▶

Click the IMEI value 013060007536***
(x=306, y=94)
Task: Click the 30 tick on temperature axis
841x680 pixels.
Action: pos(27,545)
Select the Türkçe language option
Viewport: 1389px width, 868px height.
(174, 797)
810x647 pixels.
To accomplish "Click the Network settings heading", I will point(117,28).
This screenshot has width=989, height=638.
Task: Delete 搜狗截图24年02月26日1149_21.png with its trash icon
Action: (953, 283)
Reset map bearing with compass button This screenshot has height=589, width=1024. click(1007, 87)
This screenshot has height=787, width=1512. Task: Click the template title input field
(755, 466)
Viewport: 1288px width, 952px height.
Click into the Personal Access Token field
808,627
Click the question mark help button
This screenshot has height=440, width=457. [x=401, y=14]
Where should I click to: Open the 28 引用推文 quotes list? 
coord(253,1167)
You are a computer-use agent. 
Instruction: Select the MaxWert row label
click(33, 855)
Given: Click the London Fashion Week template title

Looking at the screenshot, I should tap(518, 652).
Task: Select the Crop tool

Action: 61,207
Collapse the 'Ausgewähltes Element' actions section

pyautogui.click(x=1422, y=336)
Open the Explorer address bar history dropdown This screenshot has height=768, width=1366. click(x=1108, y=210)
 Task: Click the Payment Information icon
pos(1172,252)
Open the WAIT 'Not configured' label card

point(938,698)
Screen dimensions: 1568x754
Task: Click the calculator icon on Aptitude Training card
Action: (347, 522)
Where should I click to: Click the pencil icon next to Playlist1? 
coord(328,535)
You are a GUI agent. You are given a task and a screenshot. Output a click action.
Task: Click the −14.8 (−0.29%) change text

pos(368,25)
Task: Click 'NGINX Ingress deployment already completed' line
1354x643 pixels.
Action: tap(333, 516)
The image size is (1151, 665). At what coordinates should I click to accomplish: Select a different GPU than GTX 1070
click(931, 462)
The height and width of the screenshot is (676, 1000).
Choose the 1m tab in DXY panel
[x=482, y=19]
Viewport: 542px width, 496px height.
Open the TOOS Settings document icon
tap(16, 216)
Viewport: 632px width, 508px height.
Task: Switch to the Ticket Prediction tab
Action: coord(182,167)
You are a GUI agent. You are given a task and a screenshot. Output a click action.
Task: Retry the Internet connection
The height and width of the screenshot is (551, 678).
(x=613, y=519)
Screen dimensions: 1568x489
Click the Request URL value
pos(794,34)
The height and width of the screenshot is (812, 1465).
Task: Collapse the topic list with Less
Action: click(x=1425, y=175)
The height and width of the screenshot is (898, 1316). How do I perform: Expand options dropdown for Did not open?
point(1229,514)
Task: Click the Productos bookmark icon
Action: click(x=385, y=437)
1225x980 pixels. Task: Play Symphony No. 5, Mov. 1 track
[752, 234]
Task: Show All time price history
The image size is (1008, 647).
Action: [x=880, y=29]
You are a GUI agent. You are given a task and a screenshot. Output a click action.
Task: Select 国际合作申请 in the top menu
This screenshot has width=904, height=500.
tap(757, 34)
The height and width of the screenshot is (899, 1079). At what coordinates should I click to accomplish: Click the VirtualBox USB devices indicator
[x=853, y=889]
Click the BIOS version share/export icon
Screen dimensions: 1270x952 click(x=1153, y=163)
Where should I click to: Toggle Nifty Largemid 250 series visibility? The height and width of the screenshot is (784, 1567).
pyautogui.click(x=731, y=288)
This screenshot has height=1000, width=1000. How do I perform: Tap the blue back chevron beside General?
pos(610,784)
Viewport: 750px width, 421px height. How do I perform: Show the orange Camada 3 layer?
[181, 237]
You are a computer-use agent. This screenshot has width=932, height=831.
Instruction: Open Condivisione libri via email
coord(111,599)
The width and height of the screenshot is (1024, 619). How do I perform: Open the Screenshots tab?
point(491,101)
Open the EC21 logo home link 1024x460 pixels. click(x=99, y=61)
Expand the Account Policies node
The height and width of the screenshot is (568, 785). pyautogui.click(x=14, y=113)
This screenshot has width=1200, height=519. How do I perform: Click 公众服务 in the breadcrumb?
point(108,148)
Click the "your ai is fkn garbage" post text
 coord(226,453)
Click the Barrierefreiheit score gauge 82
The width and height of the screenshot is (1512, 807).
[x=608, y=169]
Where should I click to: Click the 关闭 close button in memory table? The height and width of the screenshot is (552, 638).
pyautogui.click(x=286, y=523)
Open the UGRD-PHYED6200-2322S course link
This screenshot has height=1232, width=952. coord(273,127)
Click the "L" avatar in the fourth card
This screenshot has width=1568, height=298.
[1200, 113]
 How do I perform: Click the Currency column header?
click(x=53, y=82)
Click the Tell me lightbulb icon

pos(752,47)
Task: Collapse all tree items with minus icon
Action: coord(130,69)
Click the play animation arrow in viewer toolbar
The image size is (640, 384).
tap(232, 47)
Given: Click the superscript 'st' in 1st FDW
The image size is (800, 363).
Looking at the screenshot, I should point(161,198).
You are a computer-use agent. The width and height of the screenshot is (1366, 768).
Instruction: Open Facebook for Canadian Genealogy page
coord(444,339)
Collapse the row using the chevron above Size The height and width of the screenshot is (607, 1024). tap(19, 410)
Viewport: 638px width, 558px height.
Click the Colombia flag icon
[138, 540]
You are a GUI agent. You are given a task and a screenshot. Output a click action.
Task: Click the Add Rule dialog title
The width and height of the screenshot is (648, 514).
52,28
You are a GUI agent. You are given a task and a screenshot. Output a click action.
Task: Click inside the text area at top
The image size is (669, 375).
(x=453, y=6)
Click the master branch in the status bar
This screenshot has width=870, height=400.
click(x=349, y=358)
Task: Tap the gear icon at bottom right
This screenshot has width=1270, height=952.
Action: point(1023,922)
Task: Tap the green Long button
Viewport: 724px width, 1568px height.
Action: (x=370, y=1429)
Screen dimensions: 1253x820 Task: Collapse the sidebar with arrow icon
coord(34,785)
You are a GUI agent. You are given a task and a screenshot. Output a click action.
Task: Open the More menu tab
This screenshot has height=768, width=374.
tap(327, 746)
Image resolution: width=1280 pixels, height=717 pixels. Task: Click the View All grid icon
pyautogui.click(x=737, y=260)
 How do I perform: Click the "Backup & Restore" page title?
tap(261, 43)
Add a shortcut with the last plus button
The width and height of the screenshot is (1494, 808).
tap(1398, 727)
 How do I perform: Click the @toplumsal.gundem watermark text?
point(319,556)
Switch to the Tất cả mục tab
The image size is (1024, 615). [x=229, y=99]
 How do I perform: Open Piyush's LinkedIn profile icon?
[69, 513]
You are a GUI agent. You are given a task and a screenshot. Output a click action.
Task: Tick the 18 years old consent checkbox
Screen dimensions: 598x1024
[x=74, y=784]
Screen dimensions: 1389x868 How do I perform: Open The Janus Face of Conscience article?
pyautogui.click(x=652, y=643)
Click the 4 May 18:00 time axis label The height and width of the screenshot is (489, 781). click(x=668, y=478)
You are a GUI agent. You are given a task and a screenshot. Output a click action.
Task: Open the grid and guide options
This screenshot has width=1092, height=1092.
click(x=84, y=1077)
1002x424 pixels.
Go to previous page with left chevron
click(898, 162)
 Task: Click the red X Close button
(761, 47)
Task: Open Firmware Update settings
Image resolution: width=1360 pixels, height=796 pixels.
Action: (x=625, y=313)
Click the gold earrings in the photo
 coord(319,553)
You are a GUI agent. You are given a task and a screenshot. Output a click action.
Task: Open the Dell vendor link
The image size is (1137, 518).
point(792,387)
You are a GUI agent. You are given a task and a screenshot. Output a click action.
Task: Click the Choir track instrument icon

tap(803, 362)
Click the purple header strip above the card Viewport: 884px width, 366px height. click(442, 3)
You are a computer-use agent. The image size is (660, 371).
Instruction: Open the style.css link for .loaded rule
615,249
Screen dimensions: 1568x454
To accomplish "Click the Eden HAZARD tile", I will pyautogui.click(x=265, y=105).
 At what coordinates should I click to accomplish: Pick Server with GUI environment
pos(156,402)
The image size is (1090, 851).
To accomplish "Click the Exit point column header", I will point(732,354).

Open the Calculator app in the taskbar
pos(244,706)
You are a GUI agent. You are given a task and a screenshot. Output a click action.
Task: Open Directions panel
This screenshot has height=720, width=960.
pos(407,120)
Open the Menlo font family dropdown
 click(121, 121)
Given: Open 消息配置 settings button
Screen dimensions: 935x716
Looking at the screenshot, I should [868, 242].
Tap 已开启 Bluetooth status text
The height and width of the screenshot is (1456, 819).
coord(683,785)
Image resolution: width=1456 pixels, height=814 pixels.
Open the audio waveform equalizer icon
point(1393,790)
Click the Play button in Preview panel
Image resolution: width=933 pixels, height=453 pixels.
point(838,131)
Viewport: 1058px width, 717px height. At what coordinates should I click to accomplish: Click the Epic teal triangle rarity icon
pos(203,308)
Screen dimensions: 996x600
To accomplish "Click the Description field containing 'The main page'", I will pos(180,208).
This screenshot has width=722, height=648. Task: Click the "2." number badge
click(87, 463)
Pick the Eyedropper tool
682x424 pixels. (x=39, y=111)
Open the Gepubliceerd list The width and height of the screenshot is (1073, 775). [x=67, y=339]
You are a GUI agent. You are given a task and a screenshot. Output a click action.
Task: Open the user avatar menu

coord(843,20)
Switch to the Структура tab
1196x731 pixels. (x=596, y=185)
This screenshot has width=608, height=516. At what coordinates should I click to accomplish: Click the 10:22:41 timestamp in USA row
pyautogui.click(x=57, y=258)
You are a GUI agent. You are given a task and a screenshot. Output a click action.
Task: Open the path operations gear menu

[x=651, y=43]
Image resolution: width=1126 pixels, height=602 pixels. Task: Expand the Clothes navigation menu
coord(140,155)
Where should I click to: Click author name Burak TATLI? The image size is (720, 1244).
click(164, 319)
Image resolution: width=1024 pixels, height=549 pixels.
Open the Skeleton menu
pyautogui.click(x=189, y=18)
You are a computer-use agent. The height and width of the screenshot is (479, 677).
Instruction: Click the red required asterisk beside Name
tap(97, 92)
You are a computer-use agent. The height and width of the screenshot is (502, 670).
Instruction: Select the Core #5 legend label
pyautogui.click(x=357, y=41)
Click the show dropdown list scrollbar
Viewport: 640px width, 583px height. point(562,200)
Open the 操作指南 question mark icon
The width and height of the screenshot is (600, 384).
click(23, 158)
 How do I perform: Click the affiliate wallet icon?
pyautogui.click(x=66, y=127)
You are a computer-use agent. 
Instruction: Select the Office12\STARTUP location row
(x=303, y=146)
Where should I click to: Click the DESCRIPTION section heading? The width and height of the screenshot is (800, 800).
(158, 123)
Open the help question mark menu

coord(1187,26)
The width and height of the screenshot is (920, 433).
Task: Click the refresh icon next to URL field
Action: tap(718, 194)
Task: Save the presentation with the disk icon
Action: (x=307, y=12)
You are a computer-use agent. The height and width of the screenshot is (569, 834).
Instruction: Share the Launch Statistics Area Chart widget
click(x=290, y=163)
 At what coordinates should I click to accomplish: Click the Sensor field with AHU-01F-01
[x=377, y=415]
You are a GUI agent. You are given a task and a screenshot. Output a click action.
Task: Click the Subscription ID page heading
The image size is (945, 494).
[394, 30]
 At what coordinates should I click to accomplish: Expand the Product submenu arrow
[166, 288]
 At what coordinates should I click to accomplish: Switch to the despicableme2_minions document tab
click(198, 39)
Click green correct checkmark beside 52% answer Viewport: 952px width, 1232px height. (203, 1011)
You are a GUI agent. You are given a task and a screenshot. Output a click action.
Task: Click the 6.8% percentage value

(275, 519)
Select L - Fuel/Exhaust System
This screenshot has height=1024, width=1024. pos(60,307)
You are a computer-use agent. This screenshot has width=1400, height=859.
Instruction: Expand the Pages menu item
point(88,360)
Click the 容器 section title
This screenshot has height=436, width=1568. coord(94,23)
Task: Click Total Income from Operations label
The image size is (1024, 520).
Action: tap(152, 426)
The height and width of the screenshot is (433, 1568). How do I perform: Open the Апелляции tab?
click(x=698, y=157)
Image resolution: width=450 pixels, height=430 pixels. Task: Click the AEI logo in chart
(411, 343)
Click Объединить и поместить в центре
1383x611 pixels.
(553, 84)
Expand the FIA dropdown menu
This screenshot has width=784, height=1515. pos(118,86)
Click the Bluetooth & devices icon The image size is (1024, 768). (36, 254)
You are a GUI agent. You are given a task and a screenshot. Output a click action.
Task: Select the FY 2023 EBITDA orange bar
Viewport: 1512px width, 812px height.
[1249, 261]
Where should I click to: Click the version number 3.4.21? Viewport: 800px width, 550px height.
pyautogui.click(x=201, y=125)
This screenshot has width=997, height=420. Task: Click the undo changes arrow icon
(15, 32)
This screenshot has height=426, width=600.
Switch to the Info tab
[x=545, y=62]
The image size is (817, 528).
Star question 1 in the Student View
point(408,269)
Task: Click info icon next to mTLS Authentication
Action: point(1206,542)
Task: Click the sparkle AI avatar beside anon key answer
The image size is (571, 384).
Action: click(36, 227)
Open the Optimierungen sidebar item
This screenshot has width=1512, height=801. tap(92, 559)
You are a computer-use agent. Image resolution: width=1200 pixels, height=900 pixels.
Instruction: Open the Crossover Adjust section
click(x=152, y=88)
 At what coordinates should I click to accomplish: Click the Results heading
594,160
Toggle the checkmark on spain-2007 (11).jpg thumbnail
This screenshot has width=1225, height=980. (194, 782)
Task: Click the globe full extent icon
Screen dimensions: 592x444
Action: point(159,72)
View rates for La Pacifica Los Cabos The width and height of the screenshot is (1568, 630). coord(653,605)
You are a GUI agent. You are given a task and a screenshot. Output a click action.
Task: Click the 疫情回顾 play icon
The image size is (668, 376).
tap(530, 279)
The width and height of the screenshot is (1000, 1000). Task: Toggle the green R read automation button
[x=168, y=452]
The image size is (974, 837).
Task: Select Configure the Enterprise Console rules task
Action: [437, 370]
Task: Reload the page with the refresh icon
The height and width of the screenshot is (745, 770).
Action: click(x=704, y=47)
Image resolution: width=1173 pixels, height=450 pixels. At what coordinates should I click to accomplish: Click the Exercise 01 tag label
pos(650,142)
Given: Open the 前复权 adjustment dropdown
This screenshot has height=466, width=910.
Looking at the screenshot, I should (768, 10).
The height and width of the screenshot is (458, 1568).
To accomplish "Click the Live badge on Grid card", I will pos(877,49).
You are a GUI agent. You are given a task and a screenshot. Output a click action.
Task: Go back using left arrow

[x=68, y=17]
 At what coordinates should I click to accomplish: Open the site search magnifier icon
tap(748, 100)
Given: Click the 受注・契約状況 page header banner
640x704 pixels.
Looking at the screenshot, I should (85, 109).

◀

▶ _PROBLEM DETAILS_: What lines of the material above include "Bluetooth"? Copy each one.

▶ _FINAL ANSWER_:
Tap 已开启 Bluetooth status text
Click the Bluetooth & devices icon The image size is (1024, 768). (36, 254)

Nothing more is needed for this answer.